* [SOURCE TEXT]:
───

South Africa: South Gauteng High Court, Johannesburg Support SAFLII

You are here:  SAFLII >> Databases >> South Africa: South Gauteng High Court, Johannesburg >> 2017 >> [2017] ZAGPJHC 396

| Noteup | LawCite

Subjee v Minister of Police (13/06352) [2017] ZAGPJHC 396 (10 November 2017)

Download original files

PDF format

RTF format


REPUBLIC OF SOUTH AFRICA

IN THE HIGH COURT OF SOUTH AFRICA

GAUTENG LOCAL DIVISION, JOHANNESBURG

Case no:13/06352

10/11/2017

Not reportable

Not of interest to other judges

Revised.

In the matter between

SHANAAZ SUBJEE                                                                                              PLAINTIFF

AND

MINISTER OF POLICE                                                                                    DEFENDANT

 

JUDGMENT

 

RAMAPUPUTLA AJ

 

INTRODUCTION

[1] This is an action for damages against the defendant for the unlawful arrest and detention of the plaintiff.

[2] The plaintiff alleges that members of the police, who were acting within the course and scope of their employment with the defendant, unlawfully arrested and detained or alternatively maliciously arrested and detained her on the accusation that she was intoxicated. The arrest and subsequent detention at Lenasia police station lasted for a period of 4(four) days without her been taken to court.

───

* [INFORMATION PROVIDED]:
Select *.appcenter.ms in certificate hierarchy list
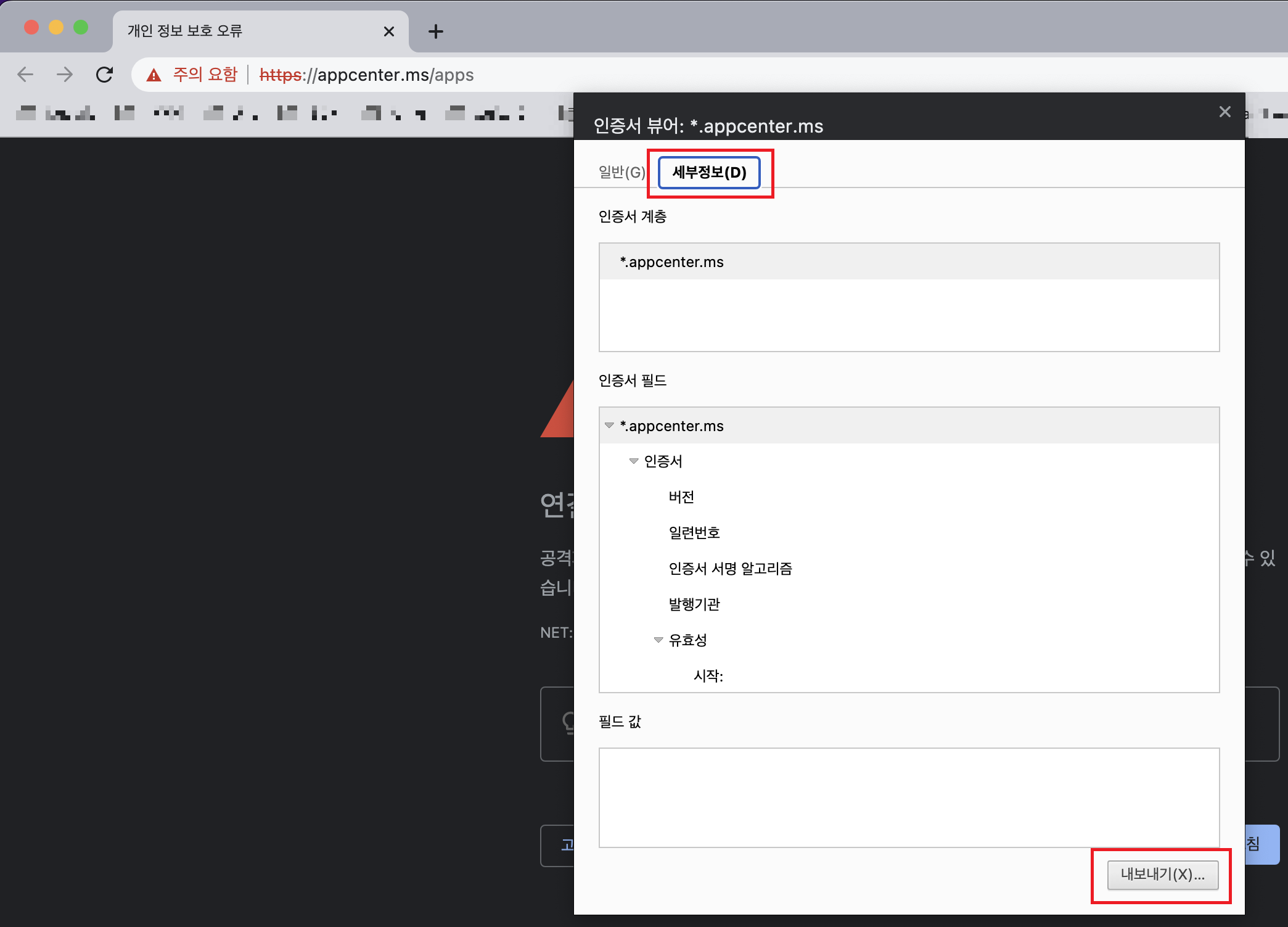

───

* [TASKS TO PERFORM]:
1: In the Subjee v Minister of Police judgment, at which police station was the plaintiff detained?
2: Set down the passage of the Subjee v Minister of Police judgment between "[1] This is" and "taken to court.", inclusive.
3: Carry on the Subjee v Minister of Police judgment, starting after its last sentence.

* [ANSWERS TO THE EXERCISE]:
1: Lenasia police station.

2:
[1] This is an action for damages against the defendant for the unlawful arrest and detention of the plaintiff.

[2] The plaintiff alleges that members of the police, who were acting within the course and scope of their employment with the defendant, unlawfully arrested and detained or alternatively maliciously arrested and detained her on the accusation that she was intoxicated. The arrest and subsequent detention at Lenasia police station lasted for a period of 4(four) days without her been taken to court.

3:
[3] The trial proceeded on both merits and quantum. The plaintiff sues the defendant for an amount of R 200 000-00 (Two Hundred Thousand Rands).

 

FACTS OF THE CASE

[4] The plaintiff alleges that on the 14th December 2012 at around 14h00 she and her neighbours (about 8 in number) were standing outside her premises gate, planning a surprise party for her friend known as Portia Simpson. They were approached by the 1st police van. The police members in that van approached them and asked them if they were drinking and they replied in the negative. The 1st police van went past and left them.

[5] The 2nd police van, with 2 police officers, clad in their full uniform approached the plaintiff and her neighbors. 1 police officer (referred to as the arresting officer) asked them if they were drinking and they still replied in the negative. The arresting officer then opened the door of the van and the neighbors dispersed. The arresting officer thereafter arrested the plaintiff and tied her hands behind her back with what the plaintiff describes as ‘cable ties’.

[6] When she asked why she was being arrested, she was told it is because she was intoxicated. She was allegedly told the police will teach her manners.

[7] The plaintiff denies being intoxicated because she had just finished praying as she is of Muslim religion.

[8] The police officer put the plaintiff inside the back of the van wherein she found an unknown arrested lady.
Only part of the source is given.